Fish Audio S2 Technical Report

This paper introduces Fish Audio S2, an open-source text-to-speech system that leverages a multi-stage training pipeline to enable multi-speaker, multi-turn generation with natural-language instruction following, while providing production-ready weights and an efficient SGLang-based inference engine.

Shijia Liao, Yuxuan Wang, Songting Liu, Yifan Cheng, Ruoyi Zhang, Tianyu Li, Shidong Li, Yisheng Zheng, Xingwei Liu, Qingzheng Wang, Zhizhuo Zhou, Jiahua Liu, Xin Chen, Dawei Han

Published Wed, 11 Ma
📖 5 min read🧠 Deep dive

Imagine you have a digital voice actor who is incredibly talented but, until now, has been a bit of a "one-trick pony." They could read a script perfectly, but if you asked them to whisper a secret, sound angry, or switch characters mid-sentence, they would often get confused or sound robotic.

Fish Audio S2 is the upgrade that turns this digital actor into a true method actor who can follow your every whim, just by talking to them in plain English.

Here is a breakdown of how they did it, using some everyday analogies:

1. The "Two-Brain" System (The Architecture)

Most voice AI systems try to do everything at once: figure out what to say and how to say it simultaneously. It's like asking a chef to write a recipe, chop the vegetables, and cook the meal all in one second. It's messy and slow.

Fish Audio S2 splits the job into two specialized roles:

  • The Slow Brain (The Director): This part is like a movie director. It reads the script and decides the big picture: "Okay, this sentence needs to be whispered," or "Now the character is switching to a villain." It handles the meaning and the flow.
  • The Fast Brain (The Sound Engineer): This part is a lightning-fast technician. It listens to the Director's instructions and instantly generates the actual sound waves, adding the tiny details like breaths, cracks in the voice, and pitch changes.

By separating these jobs, the system can think deeply about the story while simultaneously producing high-quality sound at incredible speeds.

2. The "Smart Filter" Factory (The Data Pipeline)

To teach an AI to speak well, you need millions of hours of audio. But the internet is full of bad audio: background noise, overlapping voices, and people mumbling.

Instead of hiring thousands of humans to listen to every clip, Fish Audio built a self-cleaning factory:

  • The Quality Inspector: A smart robot that listens to audio and instantly rejects anything that sounds bad (like a bouncer at a club).
  • The Translator: Another robot that doesn't just write down what was said, but also describes how it was said. If a person laughs nervously, the robot writes: [nervous laugh] right next to the text.
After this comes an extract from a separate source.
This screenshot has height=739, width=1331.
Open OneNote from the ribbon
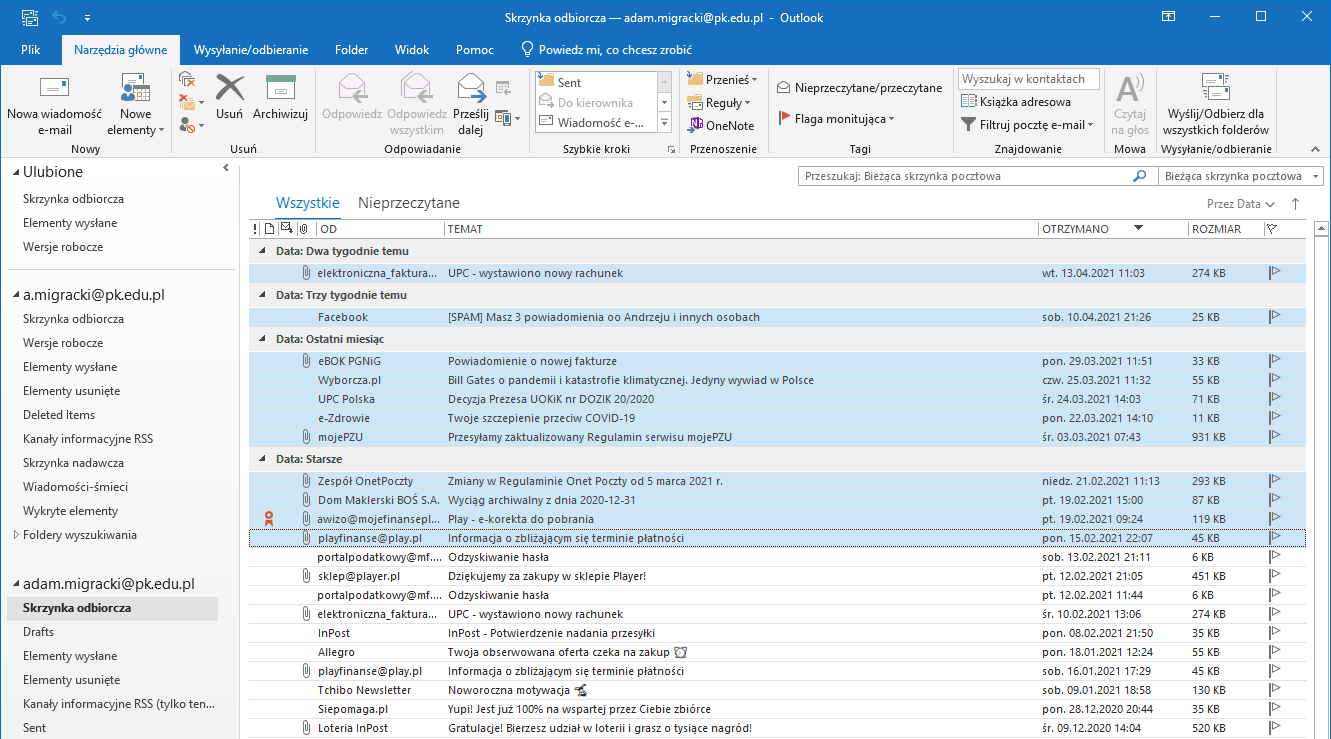[x=720, y=126]
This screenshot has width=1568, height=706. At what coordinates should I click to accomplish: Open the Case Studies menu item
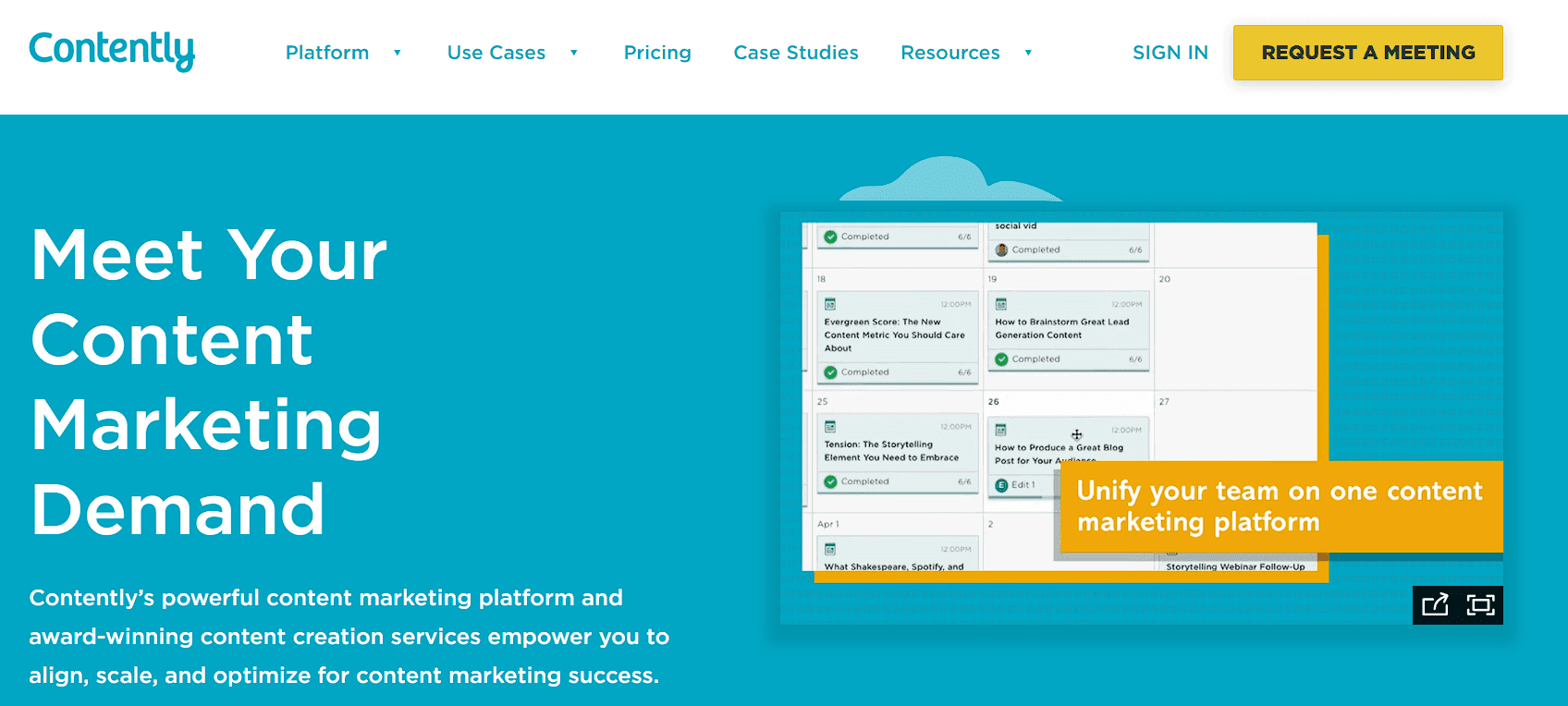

The Magic Trick: Usually, the robots that clean the data are different from the robots that grade the AI's homework. Fish Audio used the same robots for both. This means the AI is graded on exactly the same standards it was taught, so it never gets confused by "distribution shift" (a fancy way of saying the rules changing between learning and testing).

3. The "Tough Coach" (Reinforcement Learning)

Once the AI knows the basics, it needs to learn to follow complex instructions. This is where Reinforcement Learning comes in. Think of this as a tough coach who doesn't just say "Good job" or "Bad job."

The coach uses a multi-dimensional scorecard:

  1. Did you say the right words? (Semantic Accuracy)
  2. Did you sound natural? (Acoustic Quality)
  3. Did you sound like the right person? (Speaker Similarity)

If the AI tries to skip a word or ignore an instruction like "speak slowly," the coach immediately deducts points. The AI learns through trial and error, trying thousands of variations until it gets the perfect score.

4. The "Super-Expressive" Result

Because of these upgrades, Fish Audio S2 can do things that were previously impossible for open-source models:

  • The "Chameleon" Effect: You can give it a script with multiple characters, and it will naturally switch voices mid-sentence without you having to restart the generation.
  • The "Director's Cut": You can type instructions like "Say this part while crying, then switch to a whisper" and it will do exactly that. It understands natural language, not just code.
  • The "Marathon Runner": It can read a whole book chapter without losing its voice or getting tired, keeping the same tone and quality from start to finish.

5. The "Lightning Fast" Engine

Finally, they didn't just build a smart brain; they built a fast car to drive it. They used a special engine (SGLang) usually reserved for text chatbots.

  • The Result: It generates audio so fast that it feels like magic. You can start hearing the voice in less than 100 milliseconds (faster than a human blink), and it can generate audio 5 times faster than real-time. It's like having a voice actor who can record a whole audiobook in the time it takes to brew a cup of coffee.

The Bottom Line

Fish Audio S2 is a major leap forward because it treats voice generation not just as "reading text aloud," but as acting. By combining a smart two-part brain, a self-cleaning data factory, and a tough coaching system, they've created an open-source voice AI that is fast, expressive, and understands human instructions better than almost anything else available today.